Mentari pagi mulai meninggi di Desa Kedungmoro, Kecamatan Kunir, Kabupaten Lumajang, Jawa Timur. Di halaman belakang rumahnya, Bunaji (50th) tampak sibuk mengawasi tumpukan dupa yang tengah dijemur.
Bersama beberapa pekerja, ia terus memastikan produksi dupa berjalan lancar. Waktu-waktu seperti ini, saat perayaan Tahun Baru Imlek, merupakan masa panen bagi usahanya.
“Menjelang Imlek, pesanan dupa meningkat sampai 50 persen. Kalau biasanya produksi 80 kilogram sehari, sekarang bisa sampai 120 kilogram,” tutur Bunaji sambil merapikan batang-batang dupa yang sudah kering di jemuran.
Baca juga: Kue Keranjang Ny. Lauw, Ikon Tradisi Imlek Sejak Tahun 60an
Dupa, Tradisi yang Tak Lekang oleh Waktu
Dupa bukan sekadar batang kayu atau arang yang dibakar dan mengeluarkan wangi khas. Dalam banyak budaya, terutama di Bali dan Tionghoa, dupa adalah bagian dari doa, penghormatan kepada leluhur, dan sarana meditasi.
Tak heran, bisnis dupa seperti yang dijalankan Bunaji tetap memiliki pasar yang kuat.
Bunaji memproduksi dua jenis dupa, yakni dupa berbahan kayu dan dupa berbahan arang. Proses pembuatannya kini lebih modern dengan bantuan mesin, tetapi tetap memerlukan ketelatenan.
Kayu atau arang yang telah dihaluskan dicampur dengan bahan perekat alami, lalu dicetak menjadi batang dupa sebelum dijemur di bawah terik matahari.
“Ada yang tanya kenapa nggak pakai oven? Tapi menurut saya, dijemur alami lebih bagus hasilnya. Aromanya juga lebih keluar,” ujarnya sembari menunjukkan batang dupa yang baru saja kering.

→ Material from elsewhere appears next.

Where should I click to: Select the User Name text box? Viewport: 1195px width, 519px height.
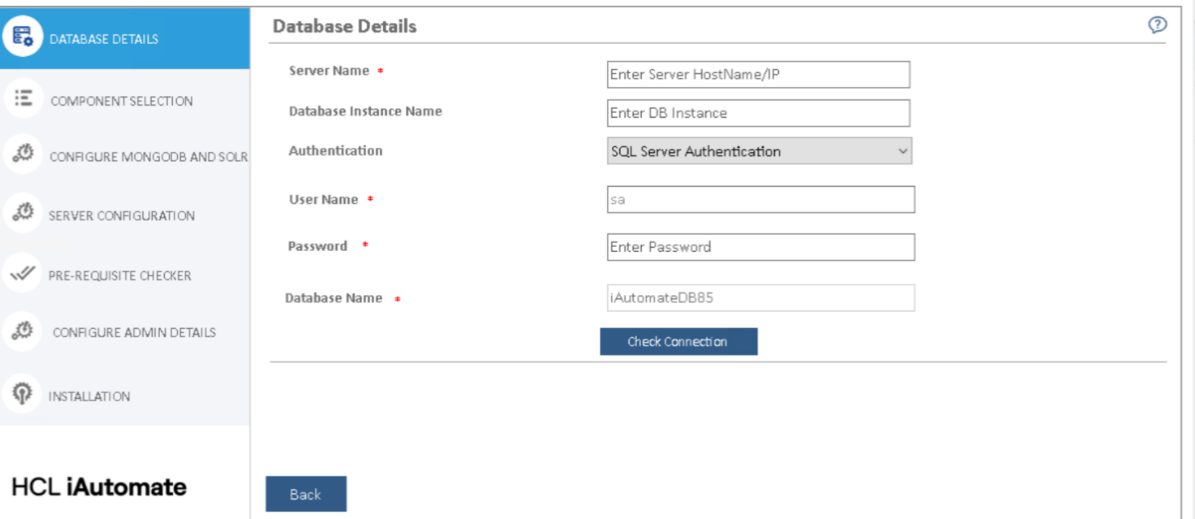coord(760,199)
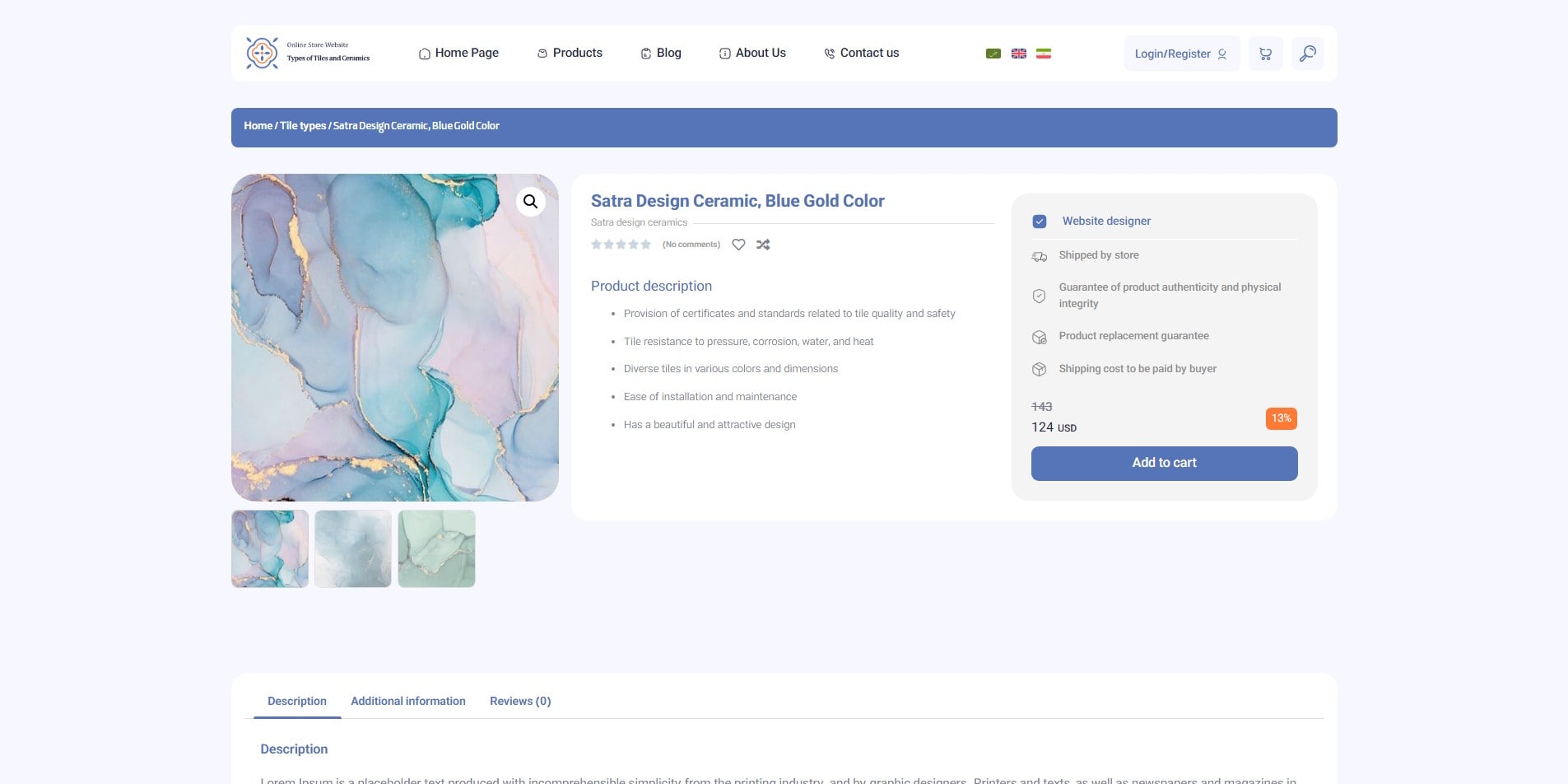Zoom the product image with magnifier icon
Image resolution: width=1568 pixels, height=784 pixels.
click(x=531, y=201)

Dupa Lumajang Menembus Pasar Bali
Dilansir dari Indonesiakini.go.id, dupa hasil produksi Bunaji tidak hanya beredar di Lumajang, Jawa Timur. Mayoritas pembeli berasal dari Bali, di mana kebutuhan dupa selalu tinggi untuk keperluan upacara adat dan keagamaan.
Dalam sekali pengiriman, ia bisa mengantongi pendapatan bersih Rp2,5 juta. “Yang paling banyak pesan dari Bali. Permintaan di sana selalu ada, jadi saya tetap produksi terus,” katanya.
Satu bungkus dupa seberat satu kilogram ia jual seharga Rp15.000. Dengan meningkatnya pesanan menjelang Imlek, pendapatannya pun ikut melonjak.
Menjaga Warisan, Menghidupi Keluarga
Bagi Bunaji, usaha dupa bukan hanya soal keuntungan. Ia ingin terus menjaga warisan usaha yang sudah turun-temurun di keluarganya. Dengan bisnis ini, ia bisa memberdayakan warga sekitar, memberi lapangan kerja, dan tetap menjaga tradisi yang telah berlangsung lama.
“Saya berharap usaha ini terus berjalan, bisa diwariskan ke anak-anak saya. Selama masih ada orang berdoa dan sembahyang, dupa akan selalu dibutuhkan,” pungkasnya dengan senyum.
Di balik kepulan asap dupa yang menguar ke udara, tercium aroma ketekunan, dedikasi, dan harapan. Seperti dupa yang terus menyala, usaha Bunaji pun terus berkembang, membawa berkah bagi keluarganya dan masyarakat sekitar.